Problem statement — Line by line, transcribe all of the entries exactly.

Records for the exercise —
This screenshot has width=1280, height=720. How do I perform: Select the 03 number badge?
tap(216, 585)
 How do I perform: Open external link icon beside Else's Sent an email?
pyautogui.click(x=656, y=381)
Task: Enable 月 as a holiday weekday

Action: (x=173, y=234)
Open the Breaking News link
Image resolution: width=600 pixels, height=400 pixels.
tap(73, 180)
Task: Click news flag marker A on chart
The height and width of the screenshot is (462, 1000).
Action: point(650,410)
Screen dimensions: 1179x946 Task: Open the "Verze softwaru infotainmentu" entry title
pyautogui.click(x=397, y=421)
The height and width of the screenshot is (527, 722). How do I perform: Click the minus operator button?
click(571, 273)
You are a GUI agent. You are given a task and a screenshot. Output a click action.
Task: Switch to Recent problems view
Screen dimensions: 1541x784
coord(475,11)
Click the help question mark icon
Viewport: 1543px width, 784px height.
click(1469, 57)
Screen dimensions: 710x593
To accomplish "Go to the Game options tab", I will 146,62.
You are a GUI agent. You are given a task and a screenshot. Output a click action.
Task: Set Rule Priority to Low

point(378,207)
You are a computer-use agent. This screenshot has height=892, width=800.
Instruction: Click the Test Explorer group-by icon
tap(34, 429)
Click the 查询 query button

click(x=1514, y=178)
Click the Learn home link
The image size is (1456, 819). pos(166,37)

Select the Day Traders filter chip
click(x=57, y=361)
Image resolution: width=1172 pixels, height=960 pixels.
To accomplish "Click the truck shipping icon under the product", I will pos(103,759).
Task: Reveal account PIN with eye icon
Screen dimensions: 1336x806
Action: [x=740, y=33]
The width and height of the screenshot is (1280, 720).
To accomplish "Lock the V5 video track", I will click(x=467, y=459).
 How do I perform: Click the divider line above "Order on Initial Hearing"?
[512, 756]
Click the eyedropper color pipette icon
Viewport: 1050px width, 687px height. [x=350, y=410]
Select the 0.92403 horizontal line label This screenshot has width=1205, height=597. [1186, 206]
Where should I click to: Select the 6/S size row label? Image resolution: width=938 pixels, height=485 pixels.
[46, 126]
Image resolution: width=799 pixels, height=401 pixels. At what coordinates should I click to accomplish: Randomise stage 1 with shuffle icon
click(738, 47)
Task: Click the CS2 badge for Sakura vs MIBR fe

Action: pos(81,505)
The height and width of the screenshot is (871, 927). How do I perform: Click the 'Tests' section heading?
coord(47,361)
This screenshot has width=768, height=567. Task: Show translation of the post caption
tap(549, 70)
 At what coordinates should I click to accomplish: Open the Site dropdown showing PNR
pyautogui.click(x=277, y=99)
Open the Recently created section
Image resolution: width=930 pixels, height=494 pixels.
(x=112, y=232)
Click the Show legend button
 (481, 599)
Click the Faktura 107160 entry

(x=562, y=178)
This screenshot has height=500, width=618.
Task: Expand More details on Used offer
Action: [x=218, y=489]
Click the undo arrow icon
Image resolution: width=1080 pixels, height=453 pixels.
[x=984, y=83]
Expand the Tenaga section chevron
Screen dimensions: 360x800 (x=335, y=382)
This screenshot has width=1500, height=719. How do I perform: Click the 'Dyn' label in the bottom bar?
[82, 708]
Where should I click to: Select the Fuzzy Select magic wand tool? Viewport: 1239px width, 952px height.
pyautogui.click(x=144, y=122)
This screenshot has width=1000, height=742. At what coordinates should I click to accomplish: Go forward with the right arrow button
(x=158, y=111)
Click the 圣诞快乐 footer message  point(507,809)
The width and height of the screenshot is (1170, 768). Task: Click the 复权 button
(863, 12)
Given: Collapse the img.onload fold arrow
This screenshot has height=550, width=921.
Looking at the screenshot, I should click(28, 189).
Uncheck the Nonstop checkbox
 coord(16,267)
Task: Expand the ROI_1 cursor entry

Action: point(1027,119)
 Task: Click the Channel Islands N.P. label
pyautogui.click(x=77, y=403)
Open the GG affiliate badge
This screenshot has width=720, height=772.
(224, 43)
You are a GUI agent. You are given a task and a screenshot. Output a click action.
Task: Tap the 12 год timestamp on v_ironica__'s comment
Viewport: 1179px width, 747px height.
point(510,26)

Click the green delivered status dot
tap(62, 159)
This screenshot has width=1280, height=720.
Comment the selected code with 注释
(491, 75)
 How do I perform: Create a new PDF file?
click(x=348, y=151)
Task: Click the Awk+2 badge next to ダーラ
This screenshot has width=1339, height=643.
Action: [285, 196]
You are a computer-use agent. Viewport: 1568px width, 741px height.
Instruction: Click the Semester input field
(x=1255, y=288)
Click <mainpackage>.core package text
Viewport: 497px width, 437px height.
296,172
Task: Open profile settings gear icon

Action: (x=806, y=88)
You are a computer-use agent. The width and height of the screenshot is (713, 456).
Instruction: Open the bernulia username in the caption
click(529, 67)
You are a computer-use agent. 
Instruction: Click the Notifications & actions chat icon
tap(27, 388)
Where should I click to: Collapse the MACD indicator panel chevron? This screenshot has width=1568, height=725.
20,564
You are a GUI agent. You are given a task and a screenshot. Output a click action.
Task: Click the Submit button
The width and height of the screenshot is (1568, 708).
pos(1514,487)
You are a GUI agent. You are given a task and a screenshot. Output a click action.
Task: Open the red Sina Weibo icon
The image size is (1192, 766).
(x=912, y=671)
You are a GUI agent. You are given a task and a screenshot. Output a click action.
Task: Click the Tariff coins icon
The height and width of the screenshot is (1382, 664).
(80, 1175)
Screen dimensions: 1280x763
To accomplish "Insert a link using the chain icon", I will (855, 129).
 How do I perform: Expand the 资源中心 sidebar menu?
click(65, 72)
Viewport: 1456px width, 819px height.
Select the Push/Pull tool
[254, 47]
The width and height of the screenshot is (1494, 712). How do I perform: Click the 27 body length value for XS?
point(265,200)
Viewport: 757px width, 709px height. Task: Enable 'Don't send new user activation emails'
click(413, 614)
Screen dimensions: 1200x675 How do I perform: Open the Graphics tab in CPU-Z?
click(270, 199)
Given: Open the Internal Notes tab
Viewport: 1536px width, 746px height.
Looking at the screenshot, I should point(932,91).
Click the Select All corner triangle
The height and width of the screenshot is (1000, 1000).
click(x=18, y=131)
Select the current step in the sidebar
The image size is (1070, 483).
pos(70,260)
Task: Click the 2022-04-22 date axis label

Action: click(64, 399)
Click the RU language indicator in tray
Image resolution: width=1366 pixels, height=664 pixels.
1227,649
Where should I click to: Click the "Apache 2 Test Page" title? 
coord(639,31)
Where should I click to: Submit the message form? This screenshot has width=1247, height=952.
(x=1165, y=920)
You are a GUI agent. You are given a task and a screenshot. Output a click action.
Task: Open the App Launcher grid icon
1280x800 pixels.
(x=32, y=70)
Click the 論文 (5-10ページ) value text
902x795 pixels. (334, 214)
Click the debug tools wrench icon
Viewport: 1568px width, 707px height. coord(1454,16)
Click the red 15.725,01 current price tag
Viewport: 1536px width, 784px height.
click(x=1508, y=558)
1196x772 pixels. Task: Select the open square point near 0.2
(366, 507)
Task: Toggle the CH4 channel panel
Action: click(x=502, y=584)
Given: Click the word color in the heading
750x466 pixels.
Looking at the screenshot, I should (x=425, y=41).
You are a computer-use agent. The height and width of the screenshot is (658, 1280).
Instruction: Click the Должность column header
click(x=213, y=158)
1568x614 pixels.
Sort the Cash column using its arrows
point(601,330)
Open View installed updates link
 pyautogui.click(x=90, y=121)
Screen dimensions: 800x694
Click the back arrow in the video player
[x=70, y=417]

Answer area —
This screenshot has width=1280, height=720. How do I perform: Select the 03 number badge?
tap(216, 585)
 How do I perform: Open external link icon beside Else's Sent an email?
pyautogui.click(x=656, y=381)
Task: Enable 月 as a holiday weekday

Action: (x=173, y=234)
Open the Breaking News link
Image resolution: width=600 pixels, height=400 pixels.
tap(73, 180)
Task: Click news flag marker A on chart
The height and width of the screenshot is (462, 1000).
Action: point(650,410)
Screen dimensions: 1179x946 Task: Open the "Verze softwaru infotainmentu" entry title
pyautogui.click(x=397, y=421)
The height and width of the screenshot is (527, 722). How do I perform: Click the minus operator button?
click(571, 273)
You are a GUI agent. You are given a task and a screenshot. Output a click action.
Task: Switch to Recent problems view
Screen dimensions: 1541x784
coord(475,11)
Click the help question mark icon
Viewport: 1543px width, 784px height.
click(1469, 57)
Screen dimensions: 710x593
To accomplish "Go to the Game options tab", I will 146,62.
You are a GUI agent. You are given a task and a screenshot. Output a click action.
Task: Set Rule Priority to Low

point(378,207)
You are a computer-use agent. This screenshot has height=892, width=800.
Instruction: Click the Test Explorer group-by icon
tap(34, 429)
Click the 查询 query button

click(x=1514, y=178)
Click the Learn home link
The image size is (1456, 819). pos(166,37)

Select the Day Traders filter chip
click(x=57, y=361)
Image resolution: width=1172 pixels, height=960 pixels.
To accomplish "Click the truck shipping icon under the product", I will pos(103,759).
Task: Reveal account PIN with eye icon
Screen dimensions: 1336x806
Action: [x=740, y=33]
The width and height of the screenshot is (1280, 720).
To accomplish "Lock the V5 video track", I will click(x=467, y=459).
 How do I perform: Click the divider line above "Order on Initial Hearing"?
[512, 756]
Click the eyedropper color pipette icon
Viewport: 1050px width, 687px height. [x=350, y=410]
Select the 0.92403 horizontal line label This screenshot has width=1205, height=597. [1186, 206]
Where should I click to: Select the 6/S size row label? Image resolution: width=938 pixels, height=485 pixels.
[46, 126]
Image resolution: width=799 pixels, height=401 pixels. At what coordinates should I click to accomplish: Randomise stage 1 with shuffle icon
click(738, 47)
Task: Click the CS2 badge for Sakura vs MIBR fe

Action: pos(81,505)
The height and width of the screenshot is (871, 927). How do I perform: Click the 'Tests' section heading?
coord(47,361)
This screenshot has width=768, height=567. Task: Show translation of the post caption
tap(549, 70)
 At what coordinates should I click to accomplish: Open the Site dropdown showing PNR
pyautogui.click(x=277, y=99)
Open the Recently created section
Image resolution: width=930 pixels, height=494 pixels.
(x=112, y=232)
Click the Show legend button
 (481, 599)
Click the Faktura 107160 entry

(x=562, y=178)
This screenshot has height=500, width=618.
Task: Expand More details on Used offer
Action: [x=218, y=489]
Click the undo arrow icon
Image resolution: width=1080 pixels, height=453 pixels.
[x=984, y=83]
Expand the Tenaga section chevron
Screen dimensions: 360x800 (x=335, y=382)
This screenshot has width=1500, height=719. How do I perform: Click the 'Dyn' label in the bottom bar?
[82, 708]
Where should I click to: Select the Fuzzy Select magic wand tool? Viewport: 1239px width, 952px height.
pyautogui.click(x=144, y=122)
This screenshot has width=1000, height=742. At what coordinates should I click to accomplish: Go forward with the right arrow button
(x=158, y=111)
Click the 圣诞快乐 footer message  point(507,809)
The width and height of the screenshot is (1170, 768). Task: Click the 复权 button
(863, 12)
Given: Collapse the img.onload fold arrow
This screenshot has height=550, width=921.
Looking at the screenshot, I should click(28, 189).
Uncheck the Nonstop checkbox
 coord(16,267)
Task: Expand the ROI_1 cursor entry

Action: point(1027,119)
 Task: Click the Channel Islands N.P. label
pyautogui.click(x=77, y=403)
Open the GG affiliate badge
This screenshot has width=720, height=772.
(224, 43)
You are a GUI agent. You are given a task and a screenshot. Output a click action.
Task: Tap the 12 год timestamp on v_ironica__'s comment
Viewport: 1179px width, 747px height.
point(510,26)

Click the green delivered status dot
tap(62, 159)
This screenshot has width=1280, height=720.
Comment the selected code with 注释
(491, 75)
 How do I perform: Create a new PDF file?
click(x=348, y=151)
Task: Click the Awk+2 badge next to ダーラ
This screenshot has width=1339, height=643.
Action: [285, 196]
You are a computer-use agent. Viewport: 1568px width, 741px height.
Instruction: Click the Semester input field
(x=1255, y=288)
Click <mainpackage>.core package text
Viewport: 497px width, 437px height.
296,172
Task: Open profile settings gear icon

Action: (x=806, y=88)
You are a computer-use agent. The width and height of the screenshot is (713, 456).
Instruction: Open the bernulia username in the caption
click(529, 67)
You are a computer-use agent. 
Instruction: Click the Notifications & actions chat icon
tap(27, 388)
Where should I click to: Collapse the MACD indicator panel chevron? This screenshot has width=1568, height=725.
20,564
You are a GUI agent. You are given a task and a screenshot. Output a click action.
Task: Click the Submit button
The width and height of the screenshot is (1568, 708).
pos(1514,487)
You are a GUI agent. You are given a task and a screenshot. Output a click action.
Task: Open the red Sina Weibo icon
The image size is (1192, 766).
(x=912, y=671)
You are a GUI agent. You are given a task and a screenshot. Output a click action.
Task: Click the Tariff coins icon
The height and width of the screenshot is (1382, 664).
(80, 1175)
Screen dimensions: 1280x763
To accomplish "Insert a link using the chain icon", I will (855, 129).
 How do I perform: Expand the 资源中心 sidebar menu?
click(65, 72)
Viewport: 1456px width, 819px height.
Select the Push/Pull tool
[254, 47]
The width and height of the screenshot is (1494, 712). How do I perform: Click the 27 body length value for XS?
point(265,200)
Viewport: 757px width, 709px height. Task: Enable 'Don't send new user activation emails'
click(413, 614)
Screen dimensions: 1200x675 How do I perform: Open the Graphics tab in CPU-Z?
click(270, 199)
Given: Open the Internal Notes tab
Viewport: 1536px width, 746px height.
Looking at the screenshot, I should point(932,91).
Click the Select All corner triangle
The height and width of the screenshot is (1000, 1000).
click(x=18, y=131)
Select the current step in the sidebar
The image size is (1070, 483).
pos(70,260)
Task: Click the 2022-04-22 date axis label

Action: click(64, 399)
Click the RU language indicator in tray
Image resolution: width=1366 pixels, height=664 pixels.
1227,649
Where should I click to: Click the "Apache 2 Test Page" title? 
coord(639,31)
Where should I click to: Submit the message form? This screenshot has width=1247, height=952.
(x=1165, y=920)
You are a GUI agent. You are given a task and a screenshot. Output a click action.
Task: Open the App Launcher grid icon
1280x800 pixels.
(x=32, y=70)
Click the 論文 (5-10ページ) value text
902x795 pixels. (334, 214)
Click the debug tools wrench icon
Viewport: 1568px width, 707px height. coord(1454,16)
Click the red 15.725,01 current price tag
Viewport: 1536px width, 784px height.
click(x=1508, y=558)
1196x772 pixels. Task: Select the open square point near 0.2
(366, 507)
Task: Toggle the CH4 channel panel
Action: click(x=502, y=584)
Given: Click the word color in the heading
750x466 pixels.
Looking at the screenshot, I should (x=425, y=41).
You are a computer-use agent. The height and width of the screenshot is (658, 1280).
Instruction: Click the Должность column header
click(x=213, y=158)
1568x614 pixels.
Sort the Cash column using its arrows
point(601,330)
Open View installed updates link
 pyautogui.click(x=90, y=121)
Screen dimensions: 800x694
Click the back arrow in the video player
[x=70, y=417]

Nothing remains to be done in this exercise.